On 4/4/2014 3:24 AM, bearophile wrote:
You see I care of casts also from the little casts statistic I've done on your
Warp:
http://forum.dlang.org/thread/lhf0u6$2r80$1...@digitalmars.com?page=3#post-wjjivmmeyeismgkntwsj:40forum.dlang.org

Most of the casts in Warp come from the workarounds I had to do to get around the auto-decode of std.array.front(). I have designed byChar, byWchar and byDchar ranges for Phobos to get around this issue, but that is stalled now because of the messed up design of ranges.

None of that has anything to do with enums.


But since I follow D development and I write D code I don't remember any kind of
discussion regarding the specific disadvantages of a stronger typed enum.

Here's one:

  enum Index { A, B, C }
  T[Index.max] array; // Error: Index.max is not an int
  ...
  array[B] = t;   // Error: B is not an int


And another:

  array[A + 1] = t; // Error: incompatible types Index and int

And another:

  enum Mask { A=1,B=4 }

  Mask m = A | B;   // Error: incompatible operator | for enum

and on it goes. These are routine and normal uses of enums.


This means answering questions like: what does it happen if D enums become 
strongly
typed?
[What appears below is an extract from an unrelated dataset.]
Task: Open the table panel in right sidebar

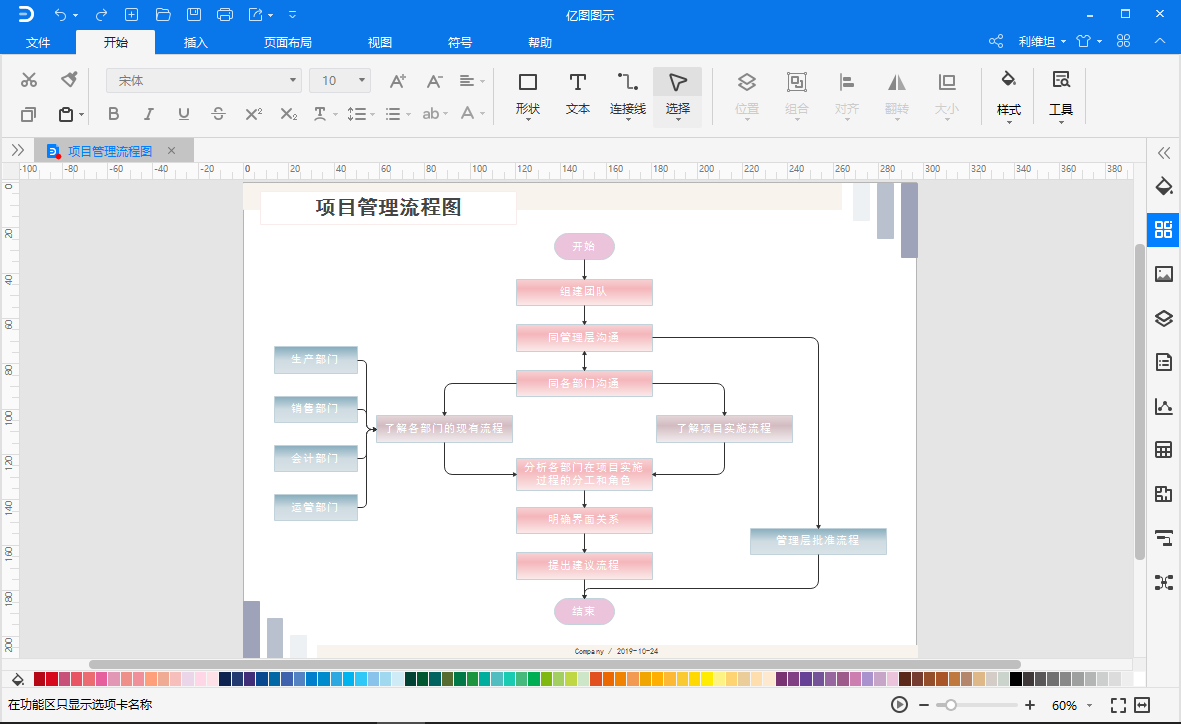Action: pos(1163,450)
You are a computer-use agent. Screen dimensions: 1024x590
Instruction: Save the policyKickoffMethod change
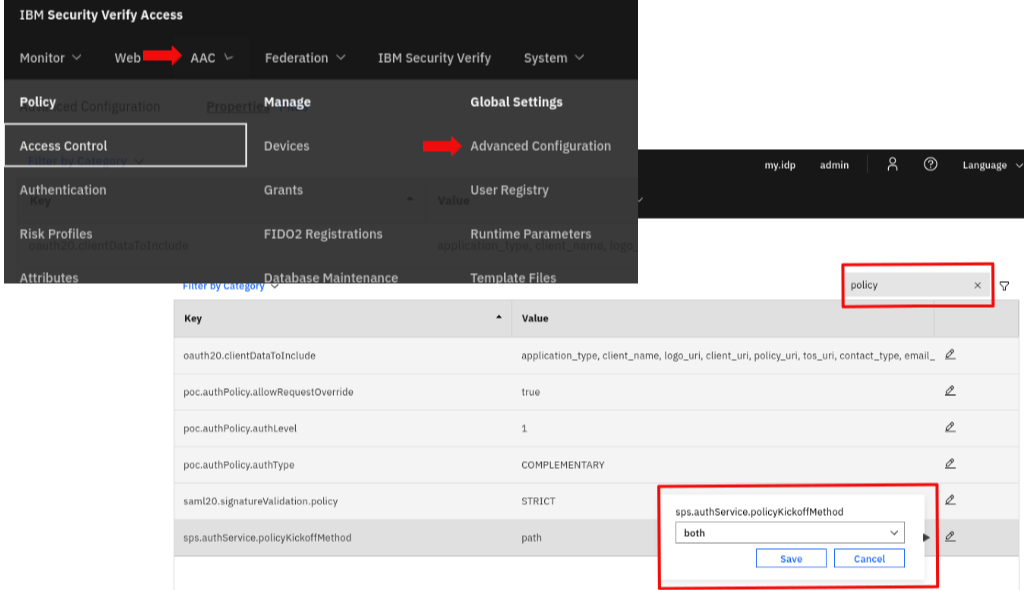[791, 558]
How many casts is this going to cause in D code? Is it true that such
enum casts are going to be worse than type unsafety of the current design?

Yes, because I have to fill the above code with cast(int), and you are well aware that such blunt casting destroys all type safety.

And besides, even if such strongly typed enums were a good idea, making such a change would be an utter disaster for existing code. It is out of the question.